• **Passage to read**:

If you make your own stocks from scratch you can save more than just money. It IS possible to bottle these in the Fowler’s Vacola Preserving systems (pouring your stock into those clip jars, then sterilizing them in the boiling vat) but that requires dedication. Easier to pour the stock into your recycled plastic containers (Tupperware, Nylex, Rubbermaid etc. or Pyrex lidded bowls) or failing this, into plastic bags sitting in bowls and remove from the bowls when they are well frozen.
Anyway, I am sure you now how easy freezing is. Label them well too. Especially if you are making fish stocks.

• **Activity list**:
1 > Answer these from the text on homemade stock:
(a) Which preserving system does it name for bottling stock?
(b) What can the stock go into if plastic containers are not available?
(c) Which type of stock does it single out as needing good labels?
2 > List every brand name that the text on homemade stock gives in parentheses for containers.
3 > Extend the text on homemade stock, picking up after its final sentence.
The items on this page play no part in the work on the text on homemade stock.

• **Excerpted data**:
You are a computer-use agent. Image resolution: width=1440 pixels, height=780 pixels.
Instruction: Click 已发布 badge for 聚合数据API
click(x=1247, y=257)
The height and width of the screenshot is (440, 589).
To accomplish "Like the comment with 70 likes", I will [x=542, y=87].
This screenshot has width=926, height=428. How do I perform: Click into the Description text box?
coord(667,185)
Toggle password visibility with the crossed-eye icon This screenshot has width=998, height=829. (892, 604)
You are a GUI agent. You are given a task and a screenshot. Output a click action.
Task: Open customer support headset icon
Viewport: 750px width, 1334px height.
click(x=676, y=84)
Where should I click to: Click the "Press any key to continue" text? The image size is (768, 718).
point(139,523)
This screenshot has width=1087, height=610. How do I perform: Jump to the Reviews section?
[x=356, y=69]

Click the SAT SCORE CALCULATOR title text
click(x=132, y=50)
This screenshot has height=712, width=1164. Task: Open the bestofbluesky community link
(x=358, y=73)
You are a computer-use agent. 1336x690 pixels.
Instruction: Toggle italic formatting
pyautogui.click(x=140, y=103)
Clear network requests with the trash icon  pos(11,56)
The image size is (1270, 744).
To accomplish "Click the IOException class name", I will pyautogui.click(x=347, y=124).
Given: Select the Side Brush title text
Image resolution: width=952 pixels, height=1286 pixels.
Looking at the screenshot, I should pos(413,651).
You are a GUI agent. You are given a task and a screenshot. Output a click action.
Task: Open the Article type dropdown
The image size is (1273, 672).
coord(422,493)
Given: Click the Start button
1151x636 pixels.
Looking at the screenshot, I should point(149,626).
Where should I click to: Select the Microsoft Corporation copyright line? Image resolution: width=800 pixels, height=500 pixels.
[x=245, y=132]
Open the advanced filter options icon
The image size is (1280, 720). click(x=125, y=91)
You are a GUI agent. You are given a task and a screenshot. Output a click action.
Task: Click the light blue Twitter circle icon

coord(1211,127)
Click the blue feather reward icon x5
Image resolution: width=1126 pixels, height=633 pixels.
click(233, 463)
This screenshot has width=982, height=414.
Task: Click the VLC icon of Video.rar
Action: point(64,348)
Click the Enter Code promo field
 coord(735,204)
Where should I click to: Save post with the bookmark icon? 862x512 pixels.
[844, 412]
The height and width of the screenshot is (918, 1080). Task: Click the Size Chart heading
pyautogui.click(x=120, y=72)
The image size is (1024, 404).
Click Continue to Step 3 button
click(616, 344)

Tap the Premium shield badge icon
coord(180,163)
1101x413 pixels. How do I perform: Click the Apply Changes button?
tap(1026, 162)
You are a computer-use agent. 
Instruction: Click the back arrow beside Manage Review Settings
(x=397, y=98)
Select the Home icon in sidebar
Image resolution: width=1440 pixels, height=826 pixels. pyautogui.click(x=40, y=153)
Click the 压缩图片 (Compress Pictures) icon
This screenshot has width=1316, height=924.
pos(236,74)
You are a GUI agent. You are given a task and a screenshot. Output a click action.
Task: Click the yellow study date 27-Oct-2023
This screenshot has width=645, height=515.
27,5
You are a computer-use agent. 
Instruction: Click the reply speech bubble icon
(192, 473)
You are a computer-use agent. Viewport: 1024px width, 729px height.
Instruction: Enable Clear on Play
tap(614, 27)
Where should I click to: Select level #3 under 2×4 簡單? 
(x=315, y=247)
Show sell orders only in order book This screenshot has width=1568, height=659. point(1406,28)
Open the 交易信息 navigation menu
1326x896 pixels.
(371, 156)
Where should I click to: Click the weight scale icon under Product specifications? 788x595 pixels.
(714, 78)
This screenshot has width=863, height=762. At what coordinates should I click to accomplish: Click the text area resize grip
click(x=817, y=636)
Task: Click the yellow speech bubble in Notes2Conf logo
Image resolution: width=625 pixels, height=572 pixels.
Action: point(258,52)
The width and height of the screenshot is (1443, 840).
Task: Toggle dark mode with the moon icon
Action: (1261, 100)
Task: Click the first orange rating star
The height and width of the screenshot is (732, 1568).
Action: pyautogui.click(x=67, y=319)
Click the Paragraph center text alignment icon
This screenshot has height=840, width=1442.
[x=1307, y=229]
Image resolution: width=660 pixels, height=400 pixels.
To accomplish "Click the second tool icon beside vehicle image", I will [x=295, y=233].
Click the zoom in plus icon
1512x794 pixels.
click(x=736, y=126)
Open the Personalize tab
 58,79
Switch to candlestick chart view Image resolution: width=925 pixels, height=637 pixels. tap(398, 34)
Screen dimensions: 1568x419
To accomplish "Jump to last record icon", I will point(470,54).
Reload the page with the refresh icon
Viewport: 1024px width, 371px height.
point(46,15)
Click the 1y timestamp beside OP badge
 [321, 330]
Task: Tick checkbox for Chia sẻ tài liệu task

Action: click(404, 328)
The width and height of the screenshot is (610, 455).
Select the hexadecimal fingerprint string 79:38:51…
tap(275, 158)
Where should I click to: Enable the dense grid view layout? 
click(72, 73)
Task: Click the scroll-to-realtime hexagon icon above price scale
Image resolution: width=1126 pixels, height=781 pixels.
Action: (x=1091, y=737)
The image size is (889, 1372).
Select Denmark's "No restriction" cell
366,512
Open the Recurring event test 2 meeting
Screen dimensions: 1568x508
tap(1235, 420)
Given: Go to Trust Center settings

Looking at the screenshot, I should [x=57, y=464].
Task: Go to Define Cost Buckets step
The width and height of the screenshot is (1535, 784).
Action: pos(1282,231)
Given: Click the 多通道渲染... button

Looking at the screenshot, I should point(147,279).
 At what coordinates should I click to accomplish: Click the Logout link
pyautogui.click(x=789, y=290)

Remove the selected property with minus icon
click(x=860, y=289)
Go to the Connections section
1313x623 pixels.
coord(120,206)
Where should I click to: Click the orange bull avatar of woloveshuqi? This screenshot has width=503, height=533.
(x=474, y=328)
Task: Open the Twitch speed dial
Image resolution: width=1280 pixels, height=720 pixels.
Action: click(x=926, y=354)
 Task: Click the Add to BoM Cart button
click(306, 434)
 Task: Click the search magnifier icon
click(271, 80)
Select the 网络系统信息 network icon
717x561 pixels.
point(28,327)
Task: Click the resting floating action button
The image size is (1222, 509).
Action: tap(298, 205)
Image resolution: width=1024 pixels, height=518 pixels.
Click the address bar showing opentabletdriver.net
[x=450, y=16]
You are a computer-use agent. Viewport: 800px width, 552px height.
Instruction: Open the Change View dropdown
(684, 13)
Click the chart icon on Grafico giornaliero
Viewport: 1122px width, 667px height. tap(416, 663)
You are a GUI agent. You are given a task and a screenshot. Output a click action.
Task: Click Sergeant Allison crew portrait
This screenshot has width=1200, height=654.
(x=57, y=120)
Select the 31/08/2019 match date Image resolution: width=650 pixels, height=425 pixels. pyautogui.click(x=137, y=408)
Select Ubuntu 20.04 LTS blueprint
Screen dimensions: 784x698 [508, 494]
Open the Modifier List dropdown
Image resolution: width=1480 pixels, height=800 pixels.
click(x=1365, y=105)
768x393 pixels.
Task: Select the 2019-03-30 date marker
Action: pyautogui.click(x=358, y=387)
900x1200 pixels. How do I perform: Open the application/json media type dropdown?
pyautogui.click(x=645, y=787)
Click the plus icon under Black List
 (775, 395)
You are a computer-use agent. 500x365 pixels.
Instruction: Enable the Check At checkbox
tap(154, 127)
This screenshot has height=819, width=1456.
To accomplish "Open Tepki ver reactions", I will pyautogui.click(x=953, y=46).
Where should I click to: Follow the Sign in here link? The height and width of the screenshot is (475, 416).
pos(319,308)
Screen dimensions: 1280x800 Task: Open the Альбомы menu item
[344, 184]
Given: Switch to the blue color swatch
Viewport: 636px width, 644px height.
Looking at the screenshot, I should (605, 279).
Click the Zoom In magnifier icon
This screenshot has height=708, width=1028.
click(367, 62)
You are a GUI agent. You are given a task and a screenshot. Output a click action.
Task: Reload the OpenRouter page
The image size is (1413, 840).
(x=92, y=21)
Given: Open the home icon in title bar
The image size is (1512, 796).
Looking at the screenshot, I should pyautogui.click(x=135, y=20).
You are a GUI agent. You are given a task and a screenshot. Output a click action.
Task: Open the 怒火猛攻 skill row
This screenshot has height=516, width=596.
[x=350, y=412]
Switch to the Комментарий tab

• **Response list**:
1 >
(a) The Fowler's Vacola Preserving systems
(b) Plastic bags sitting in bowls
(c) Fish stocks

2 > Tupperware, Nylex, Rubbermaid, Pyrex

3 >
Chicken stock – I stockpile (hah, that must be the origin of the word) chicken carcasses or alternatively, get a bag or two of bones from the Vietnamese butcher who is very generous. Either free with my meat order or $1 a bag without other purchases, Cheeeeap! When I have a mountain of bones and the day before rubbish day (especially in summer you don’t want these hanging around), I cook them up with the usual stuff – celery, carrots, garlic, bouquet garni (the latter really being a heap of herbs out of the garden that I crush up and stuff into a large tea ball and hook over the side of the pot for easy removal), star anise, ginger chunks, a bit of salt & pepper, a birdseye chili. Boil for around 30 mins. Too much boiling and you will make it bitter. Remove the bouquet garni then cook 10 minutes more. Strain when cool. Any fat can be skimmed off after it is completely cold or after freezing and when you are about to use it.
Beef stock – This needs a nice collection of shins and ribs from your friendly butcher. Same ingredients as above but not the star anise. Add a little vegemite for a nice colour.
Seafood stock/fish stock – Save your leftover crayfish shells and prawn shells in the freezer till you have enough. Same ingredients as above Chicken Stock but add some lemon juice and some dill. Strain well and freeze in small portions as this is extremely strong.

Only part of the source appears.